Boy, talk about exploring innovative revenue sources: comic strips are adopting commercial sponsorships with a vengeance. Never mind Mary Worth‘s Royal Caribbean International®-themed cruise story or even Spider-Man’s nonstop shilling for Guardians of the Galaxy 2 — opens Friday! — from The Walt Disney Company subsidiary Marvel Entertainment LLC. In just the past week we’ve seen Pickles plugging the Licki cat brush from PDX Pet Design — catch them at CatConLA 2017, sponsored by Rachel Ray Nutrish® super premium food for cats — and Gasoline Alley‘s shameless emotional manipulation in support of the Physician’s Assistant History Society and the American Association of Physician Assistants‘ convention AAPA 2017 in Las Vegas — the ultimate PA event, at MGM Resorts International‘s elegant Mandalay Bay South convention facility.

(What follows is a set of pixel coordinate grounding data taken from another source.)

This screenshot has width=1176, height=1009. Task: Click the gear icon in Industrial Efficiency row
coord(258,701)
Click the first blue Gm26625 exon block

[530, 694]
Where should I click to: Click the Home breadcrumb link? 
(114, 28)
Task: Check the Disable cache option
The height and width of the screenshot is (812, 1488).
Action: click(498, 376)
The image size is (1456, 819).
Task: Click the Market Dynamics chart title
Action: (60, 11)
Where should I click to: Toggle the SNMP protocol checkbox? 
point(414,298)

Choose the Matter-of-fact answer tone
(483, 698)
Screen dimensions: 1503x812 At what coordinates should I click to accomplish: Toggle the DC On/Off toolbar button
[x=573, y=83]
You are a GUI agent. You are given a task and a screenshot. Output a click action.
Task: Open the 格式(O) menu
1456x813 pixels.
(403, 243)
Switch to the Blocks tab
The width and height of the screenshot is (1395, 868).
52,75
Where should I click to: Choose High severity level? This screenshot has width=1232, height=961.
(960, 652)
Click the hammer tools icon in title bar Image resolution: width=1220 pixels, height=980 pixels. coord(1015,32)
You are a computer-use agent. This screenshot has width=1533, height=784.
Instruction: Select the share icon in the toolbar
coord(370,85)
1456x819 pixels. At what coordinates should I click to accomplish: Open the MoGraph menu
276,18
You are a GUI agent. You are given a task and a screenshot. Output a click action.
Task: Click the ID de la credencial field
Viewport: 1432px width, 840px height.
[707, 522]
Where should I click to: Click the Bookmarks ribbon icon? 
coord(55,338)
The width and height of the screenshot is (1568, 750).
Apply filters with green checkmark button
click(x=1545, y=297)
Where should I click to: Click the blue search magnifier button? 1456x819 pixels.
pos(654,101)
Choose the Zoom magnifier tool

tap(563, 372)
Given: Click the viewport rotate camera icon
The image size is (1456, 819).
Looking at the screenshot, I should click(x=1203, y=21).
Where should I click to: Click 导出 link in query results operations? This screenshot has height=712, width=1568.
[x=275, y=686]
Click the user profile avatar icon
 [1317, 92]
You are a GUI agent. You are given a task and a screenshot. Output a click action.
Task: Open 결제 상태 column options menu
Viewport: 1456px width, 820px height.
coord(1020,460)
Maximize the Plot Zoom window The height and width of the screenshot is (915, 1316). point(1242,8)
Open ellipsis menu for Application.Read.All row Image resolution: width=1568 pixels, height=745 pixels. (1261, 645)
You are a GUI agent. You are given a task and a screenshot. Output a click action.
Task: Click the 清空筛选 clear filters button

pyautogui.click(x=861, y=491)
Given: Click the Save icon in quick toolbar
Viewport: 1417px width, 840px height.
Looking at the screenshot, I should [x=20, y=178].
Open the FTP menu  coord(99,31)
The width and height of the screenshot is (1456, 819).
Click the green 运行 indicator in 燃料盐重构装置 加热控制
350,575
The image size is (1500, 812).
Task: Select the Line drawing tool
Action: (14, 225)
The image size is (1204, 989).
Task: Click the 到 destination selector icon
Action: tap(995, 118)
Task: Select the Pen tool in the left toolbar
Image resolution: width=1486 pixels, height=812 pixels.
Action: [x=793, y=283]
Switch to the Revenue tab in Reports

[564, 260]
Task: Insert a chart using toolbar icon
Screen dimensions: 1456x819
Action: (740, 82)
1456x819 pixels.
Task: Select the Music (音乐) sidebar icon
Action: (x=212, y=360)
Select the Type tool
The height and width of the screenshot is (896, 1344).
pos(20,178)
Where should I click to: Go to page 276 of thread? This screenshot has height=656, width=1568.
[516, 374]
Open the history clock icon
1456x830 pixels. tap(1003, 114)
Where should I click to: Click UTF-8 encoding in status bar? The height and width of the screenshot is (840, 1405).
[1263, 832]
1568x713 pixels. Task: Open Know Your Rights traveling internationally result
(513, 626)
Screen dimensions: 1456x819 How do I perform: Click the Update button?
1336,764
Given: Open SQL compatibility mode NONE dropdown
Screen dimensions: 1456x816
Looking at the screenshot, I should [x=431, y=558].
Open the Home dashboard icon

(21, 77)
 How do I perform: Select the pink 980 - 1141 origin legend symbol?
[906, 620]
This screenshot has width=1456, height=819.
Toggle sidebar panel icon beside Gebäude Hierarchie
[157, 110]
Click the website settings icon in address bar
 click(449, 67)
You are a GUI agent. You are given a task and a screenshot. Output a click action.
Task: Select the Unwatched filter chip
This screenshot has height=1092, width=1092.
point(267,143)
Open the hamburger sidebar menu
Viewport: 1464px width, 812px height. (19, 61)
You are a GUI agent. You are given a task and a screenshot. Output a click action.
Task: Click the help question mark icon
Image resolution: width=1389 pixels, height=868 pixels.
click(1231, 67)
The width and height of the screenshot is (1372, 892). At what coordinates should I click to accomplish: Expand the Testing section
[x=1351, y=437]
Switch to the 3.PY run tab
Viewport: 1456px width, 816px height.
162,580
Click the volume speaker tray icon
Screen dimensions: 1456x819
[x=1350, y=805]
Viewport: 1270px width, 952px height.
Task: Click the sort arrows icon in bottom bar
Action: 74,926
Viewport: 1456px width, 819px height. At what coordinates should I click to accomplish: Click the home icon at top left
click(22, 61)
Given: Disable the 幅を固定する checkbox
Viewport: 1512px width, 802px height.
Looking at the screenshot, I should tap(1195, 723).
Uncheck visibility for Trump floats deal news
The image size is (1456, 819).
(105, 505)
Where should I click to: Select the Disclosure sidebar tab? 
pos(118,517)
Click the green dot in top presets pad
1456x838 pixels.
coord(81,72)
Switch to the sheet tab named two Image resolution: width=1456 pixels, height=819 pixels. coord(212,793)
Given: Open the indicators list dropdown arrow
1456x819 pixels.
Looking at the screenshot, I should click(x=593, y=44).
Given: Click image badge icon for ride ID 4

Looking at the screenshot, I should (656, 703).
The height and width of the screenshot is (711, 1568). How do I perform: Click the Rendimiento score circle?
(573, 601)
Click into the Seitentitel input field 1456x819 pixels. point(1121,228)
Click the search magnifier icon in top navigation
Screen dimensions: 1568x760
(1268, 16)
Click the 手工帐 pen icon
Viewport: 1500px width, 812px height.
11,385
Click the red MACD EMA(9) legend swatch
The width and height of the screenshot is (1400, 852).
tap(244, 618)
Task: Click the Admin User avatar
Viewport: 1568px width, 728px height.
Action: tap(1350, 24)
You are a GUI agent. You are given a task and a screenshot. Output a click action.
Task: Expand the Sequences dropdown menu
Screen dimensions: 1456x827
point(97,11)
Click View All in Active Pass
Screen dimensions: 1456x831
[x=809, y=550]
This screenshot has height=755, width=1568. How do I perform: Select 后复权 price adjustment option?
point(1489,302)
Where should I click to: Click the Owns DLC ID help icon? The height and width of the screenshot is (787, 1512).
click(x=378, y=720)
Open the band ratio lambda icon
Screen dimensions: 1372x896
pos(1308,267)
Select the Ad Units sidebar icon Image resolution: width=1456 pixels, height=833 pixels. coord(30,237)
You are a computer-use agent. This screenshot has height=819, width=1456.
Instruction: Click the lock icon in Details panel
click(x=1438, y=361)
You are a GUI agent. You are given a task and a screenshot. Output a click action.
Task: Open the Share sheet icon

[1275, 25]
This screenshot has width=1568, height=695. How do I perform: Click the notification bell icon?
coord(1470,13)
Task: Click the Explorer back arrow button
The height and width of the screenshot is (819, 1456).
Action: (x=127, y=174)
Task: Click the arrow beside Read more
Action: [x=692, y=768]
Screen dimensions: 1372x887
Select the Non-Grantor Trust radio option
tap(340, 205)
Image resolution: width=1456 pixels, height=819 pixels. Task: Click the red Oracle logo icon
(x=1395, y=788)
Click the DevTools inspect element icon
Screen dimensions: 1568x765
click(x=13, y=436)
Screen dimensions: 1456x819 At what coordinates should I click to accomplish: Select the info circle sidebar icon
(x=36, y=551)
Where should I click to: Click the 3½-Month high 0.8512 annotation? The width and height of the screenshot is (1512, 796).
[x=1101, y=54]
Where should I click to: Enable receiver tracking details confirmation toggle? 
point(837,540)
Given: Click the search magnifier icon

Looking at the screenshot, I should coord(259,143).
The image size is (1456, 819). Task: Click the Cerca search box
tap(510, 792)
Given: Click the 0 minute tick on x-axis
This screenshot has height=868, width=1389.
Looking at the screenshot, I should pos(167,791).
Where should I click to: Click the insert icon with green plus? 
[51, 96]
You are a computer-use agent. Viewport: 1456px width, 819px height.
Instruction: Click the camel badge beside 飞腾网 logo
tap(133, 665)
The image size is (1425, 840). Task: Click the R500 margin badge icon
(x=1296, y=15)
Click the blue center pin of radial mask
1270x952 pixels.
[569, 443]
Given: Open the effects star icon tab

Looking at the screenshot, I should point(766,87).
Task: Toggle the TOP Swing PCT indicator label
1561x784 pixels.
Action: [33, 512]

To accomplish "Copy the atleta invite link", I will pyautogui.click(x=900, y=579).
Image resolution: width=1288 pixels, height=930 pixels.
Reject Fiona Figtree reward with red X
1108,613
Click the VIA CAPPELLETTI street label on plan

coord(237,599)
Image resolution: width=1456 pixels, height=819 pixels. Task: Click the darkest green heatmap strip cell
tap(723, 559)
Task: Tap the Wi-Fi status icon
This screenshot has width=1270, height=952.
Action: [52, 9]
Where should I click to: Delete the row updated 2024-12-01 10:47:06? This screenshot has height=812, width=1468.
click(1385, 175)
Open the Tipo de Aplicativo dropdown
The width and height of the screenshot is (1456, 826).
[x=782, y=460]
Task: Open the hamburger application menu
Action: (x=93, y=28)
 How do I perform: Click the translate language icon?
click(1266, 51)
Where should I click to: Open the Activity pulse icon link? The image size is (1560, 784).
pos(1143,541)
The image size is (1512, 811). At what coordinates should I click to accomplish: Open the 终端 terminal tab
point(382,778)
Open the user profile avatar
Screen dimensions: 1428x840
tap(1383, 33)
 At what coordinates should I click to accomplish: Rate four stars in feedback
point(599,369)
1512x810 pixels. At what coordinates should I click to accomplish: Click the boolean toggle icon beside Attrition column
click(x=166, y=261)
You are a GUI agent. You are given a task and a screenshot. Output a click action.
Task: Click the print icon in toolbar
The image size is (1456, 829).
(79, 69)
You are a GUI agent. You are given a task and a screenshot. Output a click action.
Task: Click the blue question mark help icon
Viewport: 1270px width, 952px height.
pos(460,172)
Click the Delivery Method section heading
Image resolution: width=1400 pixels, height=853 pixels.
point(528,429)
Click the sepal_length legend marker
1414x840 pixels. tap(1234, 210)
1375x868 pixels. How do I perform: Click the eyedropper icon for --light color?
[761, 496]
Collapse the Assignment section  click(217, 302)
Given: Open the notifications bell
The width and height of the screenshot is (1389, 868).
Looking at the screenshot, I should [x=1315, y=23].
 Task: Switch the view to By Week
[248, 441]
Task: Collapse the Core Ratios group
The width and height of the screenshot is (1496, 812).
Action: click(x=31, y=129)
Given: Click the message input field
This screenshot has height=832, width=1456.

Here, retired Westview band leader Harry L. Dinkle, worldwide face of DINKLES brand marching shoes, accepts an award for selling band candy from van Houten chocolates (which, for the record, neither runs a factory in Belgium, nor, you know, sells chocolates).

I don’t know whether Dinkle’s award is coming from the “van Houten” that’s a Singapore-based Hershey subsidiary or the one that’s a China-based foodservice supplier, but please nobody tell their flack that Harry is strictly a Toblerone® guy, OK? He can’t fit anything but triangles into that mouth.

Mark Trail, 5/3/17

If you want to become a global branding behemouth like Harry L. Dinkle, you have to start small, but this is just sad, OK? I hope PR’s Restaurant and Truck Stop sprang for the full breakfast and not just complementary refills on the coffee.

Sally Forth, 5/3/17

Credit Sally for accommodating the tender feelings of Walt Disney World® Parks and Destinations and Universal Studios Parks and Resorts. But a more aggressive cross-licensing and affiliation strategy could help her out of her copyright jam. Maybe swap for a 10-year option to build Sally Forth: the 3-D Experience, The Whimsical World of Sally Forth, or Ted’s Flying Car Ride?

Remember, Sally: it’s not selling out when they already own you!


–Uncle Lumpy, brought to you by Palmolive — “you’re soaking in it!”